_Textauszug_:
* * *
Dieter Lüttge
DANACH UND DANACH – GEDANKEN ZU EINEM FOTOGRAFISCHEN KONZEPT
Das "Danach" begann mit der Öffnung der deutsch-deutschen Grenze. Was ursprünglich genuin fotografisches
Erkundungsinteresse mit künstlerischem Gestaltungsanspruch zweier auftragsgebundener freier Fotografen aus dem Westen war,
wurde im Verlauf eines kontinuierlich sich entwickelnden und verändernden Arbeitsprozesses zu einem stringenten Konzept
im Sinne einer systematischen Untersuchung.
Der anfängliche Projektgedanke, durch typische und systematische fotografische Aufnahmen zu einem gegenseitigen
Verstehen beizutragen, zeigte seinen Erfolg in einer Folge von Ausstellungen. Beabsichtigt war ein distanzierter, eher sachlicher
Blick und keine psychologische Umdeutung ins Sublime. So entstand unmittelbar nach der Wende und in der Zeit danach
ein umfangreiches Archiv von fotografischen Bildern. Geplant war, durch wiederholtes Aufsuchen der Ausgangsmotive an ihren
Aufnahmeorten zu einer vergleichenden Betrachtung der Veränderungen zu gelangen. Die sich entwickelnde, nach wie vor noch
unabgeschlossene Arbeit, beinhaltet in ihrer Prozeßhaftigkeit eine sowohl formale als auch inhaltilche Offenheit, so daß von
einem »work in progreß« gesprochen werden kann. Daraus ergab sich folgerichtig das strenge Konzept einer fotografischen
Gegenüberstellung – das Danach und Danach – von fotografischen Einzelbildern zu Paaren oder Serien. Versucht wird, die
Fotografien als Bilder wirksam werden zu lassen. Sie sollen nich dem politischen oder jurnalistischen Tagesgeschäft dienen, sie
wollen nicht aktuell reportieren, sondern mit längerem Atem Dokument sein. Sie sind weder Werbebilder für den Aufschwung Ost, noch
pittoreske Fotografien der Morbidität voller Nostalgie.
* * *
_Entnommenes Material_:
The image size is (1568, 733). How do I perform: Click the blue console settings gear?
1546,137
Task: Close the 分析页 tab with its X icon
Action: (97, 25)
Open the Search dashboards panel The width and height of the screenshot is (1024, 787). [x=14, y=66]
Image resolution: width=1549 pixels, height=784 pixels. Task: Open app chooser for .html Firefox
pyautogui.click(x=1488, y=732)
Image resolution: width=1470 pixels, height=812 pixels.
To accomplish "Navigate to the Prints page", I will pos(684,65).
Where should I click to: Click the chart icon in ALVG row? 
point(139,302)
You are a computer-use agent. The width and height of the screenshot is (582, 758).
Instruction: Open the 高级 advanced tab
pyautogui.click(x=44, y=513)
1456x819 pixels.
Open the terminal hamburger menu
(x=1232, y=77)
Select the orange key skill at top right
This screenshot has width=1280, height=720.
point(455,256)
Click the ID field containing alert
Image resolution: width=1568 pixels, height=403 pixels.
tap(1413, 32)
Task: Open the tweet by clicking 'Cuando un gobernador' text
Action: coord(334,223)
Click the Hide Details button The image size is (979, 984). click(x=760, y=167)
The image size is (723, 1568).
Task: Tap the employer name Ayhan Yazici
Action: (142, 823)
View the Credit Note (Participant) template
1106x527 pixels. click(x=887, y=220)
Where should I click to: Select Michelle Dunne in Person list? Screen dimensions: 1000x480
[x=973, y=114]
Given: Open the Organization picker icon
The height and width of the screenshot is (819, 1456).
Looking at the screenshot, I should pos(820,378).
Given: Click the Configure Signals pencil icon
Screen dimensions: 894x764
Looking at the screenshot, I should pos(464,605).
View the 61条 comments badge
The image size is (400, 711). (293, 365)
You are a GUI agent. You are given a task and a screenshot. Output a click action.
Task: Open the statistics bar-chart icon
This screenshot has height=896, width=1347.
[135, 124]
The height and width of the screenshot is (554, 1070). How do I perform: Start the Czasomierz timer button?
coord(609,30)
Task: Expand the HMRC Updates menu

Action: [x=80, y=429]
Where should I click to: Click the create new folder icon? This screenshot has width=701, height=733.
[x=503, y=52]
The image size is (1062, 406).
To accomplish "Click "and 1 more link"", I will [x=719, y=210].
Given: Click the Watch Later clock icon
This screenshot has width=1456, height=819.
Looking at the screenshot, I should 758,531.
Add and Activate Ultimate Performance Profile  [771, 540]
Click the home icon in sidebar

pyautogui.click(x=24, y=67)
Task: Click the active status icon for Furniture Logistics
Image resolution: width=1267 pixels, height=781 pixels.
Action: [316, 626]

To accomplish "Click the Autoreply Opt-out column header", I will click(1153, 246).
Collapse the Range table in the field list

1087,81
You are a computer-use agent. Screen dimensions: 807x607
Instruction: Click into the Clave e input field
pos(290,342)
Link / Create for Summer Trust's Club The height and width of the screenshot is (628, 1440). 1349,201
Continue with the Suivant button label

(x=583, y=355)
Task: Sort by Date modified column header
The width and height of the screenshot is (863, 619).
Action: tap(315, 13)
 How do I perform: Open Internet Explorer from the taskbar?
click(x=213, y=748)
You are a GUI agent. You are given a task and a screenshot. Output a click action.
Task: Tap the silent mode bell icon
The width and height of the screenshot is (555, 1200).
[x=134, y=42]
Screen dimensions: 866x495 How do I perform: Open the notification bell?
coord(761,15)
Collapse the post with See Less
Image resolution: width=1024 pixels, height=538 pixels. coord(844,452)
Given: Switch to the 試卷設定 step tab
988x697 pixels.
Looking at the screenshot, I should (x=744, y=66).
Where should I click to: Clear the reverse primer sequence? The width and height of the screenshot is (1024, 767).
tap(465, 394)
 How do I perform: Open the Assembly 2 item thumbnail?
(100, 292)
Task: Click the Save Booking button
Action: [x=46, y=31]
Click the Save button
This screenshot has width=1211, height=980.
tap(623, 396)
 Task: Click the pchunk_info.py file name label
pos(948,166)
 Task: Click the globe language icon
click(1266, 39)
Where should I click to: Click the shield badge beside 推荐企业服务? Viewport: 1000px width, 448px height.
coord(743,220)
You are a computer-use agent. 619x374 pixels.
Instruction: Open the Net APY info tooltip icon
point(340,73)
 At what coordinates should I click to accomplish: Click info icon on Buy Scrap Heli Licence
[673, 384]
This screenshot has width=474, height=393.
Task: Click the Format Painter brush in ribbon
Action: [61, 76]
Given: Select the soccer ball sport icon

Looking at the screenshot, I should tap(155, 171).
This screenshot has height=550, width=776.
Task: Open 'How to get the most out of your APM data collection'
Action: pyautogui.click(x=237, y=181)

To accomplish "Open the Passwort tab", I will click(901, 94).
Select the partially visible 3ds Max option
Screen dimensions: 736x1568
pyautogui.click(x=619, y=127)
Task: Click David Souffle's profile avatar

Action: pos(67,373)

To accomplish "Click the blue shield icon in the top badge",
* * *
_Deine Aufgaben_:
**a.** Fasse den Text über das fotografische Konzept „Danach und Danach“ in zwei Sätzen zusammen.
**b.** Führe den Text über das fotografische Konzept „Danach und Danach“ im Anschluss an seinen letzten Satz fort.

_Lösungen_:
**a.** Nach der Öffnung der deutsch-deutschen Grenze wurde aus dem Erkundungsinteresse zweier freier Fotografen aus dem Westen ein stringentes Konzept systematischer Untersuchung, bei dem die Ausgangsmotive wiederholt an ihren Aufnahmeorten aufgesucht werden, um die Veränderungen vergleichend zu betrachten. Daraus entstand die strenge Gegenüberstellung von Einzelbildern zu Paaren oder Serien, die nicht aktuell reportieren, sondern mit längerem Atem Dokument sein sollen.

**b.**
In der Gegenüberstellung der Fotografien wird eine Brechung erzeugt, die eine ambivalente Vergleichssituation schafft.
So kann durch Leerstellen zwischen den Bildern Nachdenken hervorgerufen werden. Deshalb stehen die Bildpaare bzw. -reihen nicht
unmittelbar zusammen auf einer Seite, sondern sie isnd vielmehr beim Umblättern von der einen Seite auf die andere nachvollziehbar.
Durch die Beziehungen zwischen den Bildern entsteht eine ARt Text für den Betrachter, an den er seine eigenen Interpretationen
knüpfen kann. Die Bilder vertreten keine eindeutigen Postionen, sie stehen vielmehr für das Nicht-Einlösen von Erklärungen, weisen
eine offene Erzählstruktur auf. Die Fotografien können unter verschiedenen Blickrichtungen unterschiedliche Entwicklungen veranschaulichen.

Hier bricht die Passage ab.